Lisp HUG Maillist Archive

Nasty problem with KMRCL and LWM

Hi,

I've been doing some work with TBNL and have found something nasty with 
how TBNL interacts with LW for Mac OS/X 4.4.0

I've 'isolated' the demonstration of the problem to the lisp code that 
I've attached. That code assumes that you have KMRCL loaded.

The behaviour is not nice. For example, before I run a test (which I'll 
describe in a moment) the real memory used by LW is 74.3MB and virtual 
142.27MB. After the test it is real 257.72MB and virtual 814.26MB. The 
output from (ROOM) is mostly unchanged. LW is also in a bad state. I 
can't close or open windows, button images are disappearing, and dialog 
boxes are invisible.

The test is simple:
   1 -- make sure KMRCL is loaded
   2 -- compile the code below
   3 -- run: (trouble::start-trouble)
   4 -- from a console run: ab -n 1000 -c 10 
http://localhost:3333/tbnl-araneida
         (this is the apache benchmark program, it is going to hit the 
'server' 1000 times with 10 concurrent requests)
   5 -- stand back

The little piece of code is pretending to be an HTTP server on port 
3333. It returns a constant HTML page.

I've tried this using other socket connection techniques with no 
difficulties. Just this one caused trouble.

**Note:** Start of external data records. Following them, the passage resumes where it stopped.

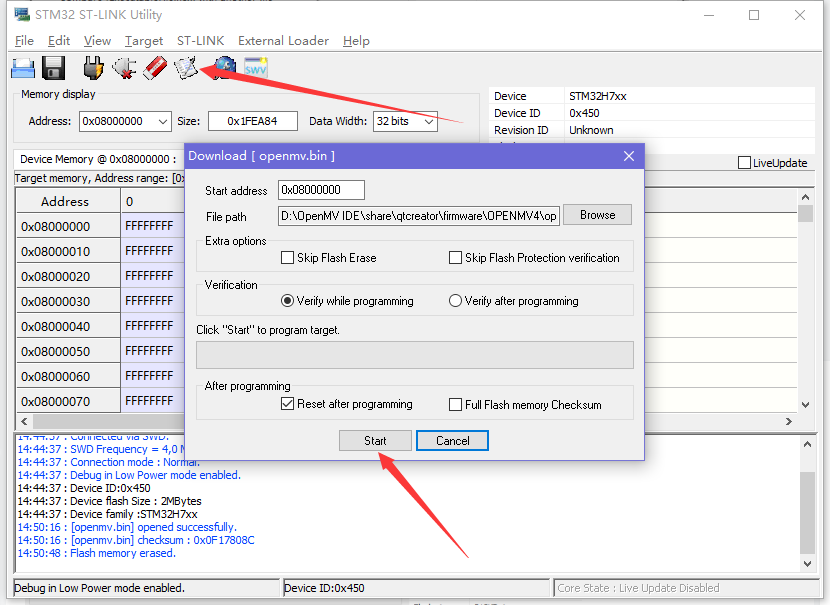Uncheck Reset after programming
Screen dimensions: 830x605
point(287,404)
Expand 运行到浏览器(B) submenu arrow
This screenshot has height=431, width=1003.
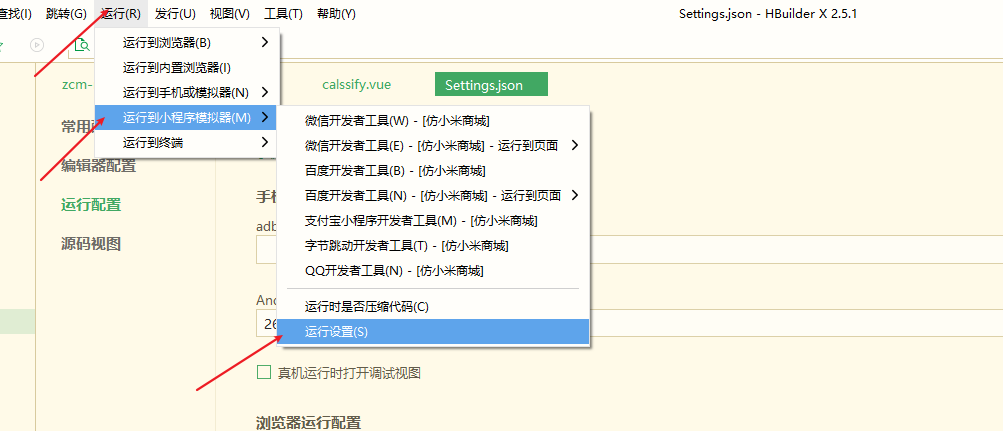[x=265, y=43]
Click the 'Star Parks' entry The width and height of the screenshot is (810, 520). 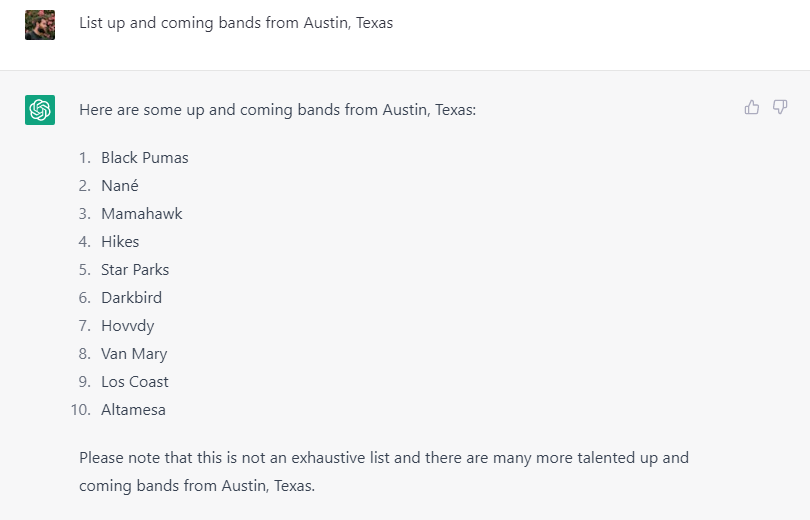click(135, 270)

I'm curious to know if this is only LW for the mac, and I'm curious to 
know if other mac users have this problem.

No matter what, this isn't a great way for LW to fail.

Thanks for any help,

Cheers,
Bob


Re: Nasty problem with KMRCL and LWM

On Mar 16, 2005, at 1:45 PM, Bob Hutchison wrote:

> I've been doing some work with TBNL and have found something nasty 
> with how TBNL interacts with LW for Mac OS/X 4.4.0

I wasn't aware of this problem but I was able to reproduce the behavior 
(Mac OS X 10.3.8, LWM 4.4.0, PowerBook G4, 1GB RAM).

> The behaviour is not nice. For example, before I run a test (which 
> I'll describe in a moment) the real memory used by LW is 74.3MB and 
> virtual 142.27MB. After the test it is real 257.72MB and virtual 
> 814.26MB. The output from (ROOM) is mostly unchanged. LW is also in a 
> bad state. I can't close or open windows, button images are 
> disappearing, and dialog boxes are invisible.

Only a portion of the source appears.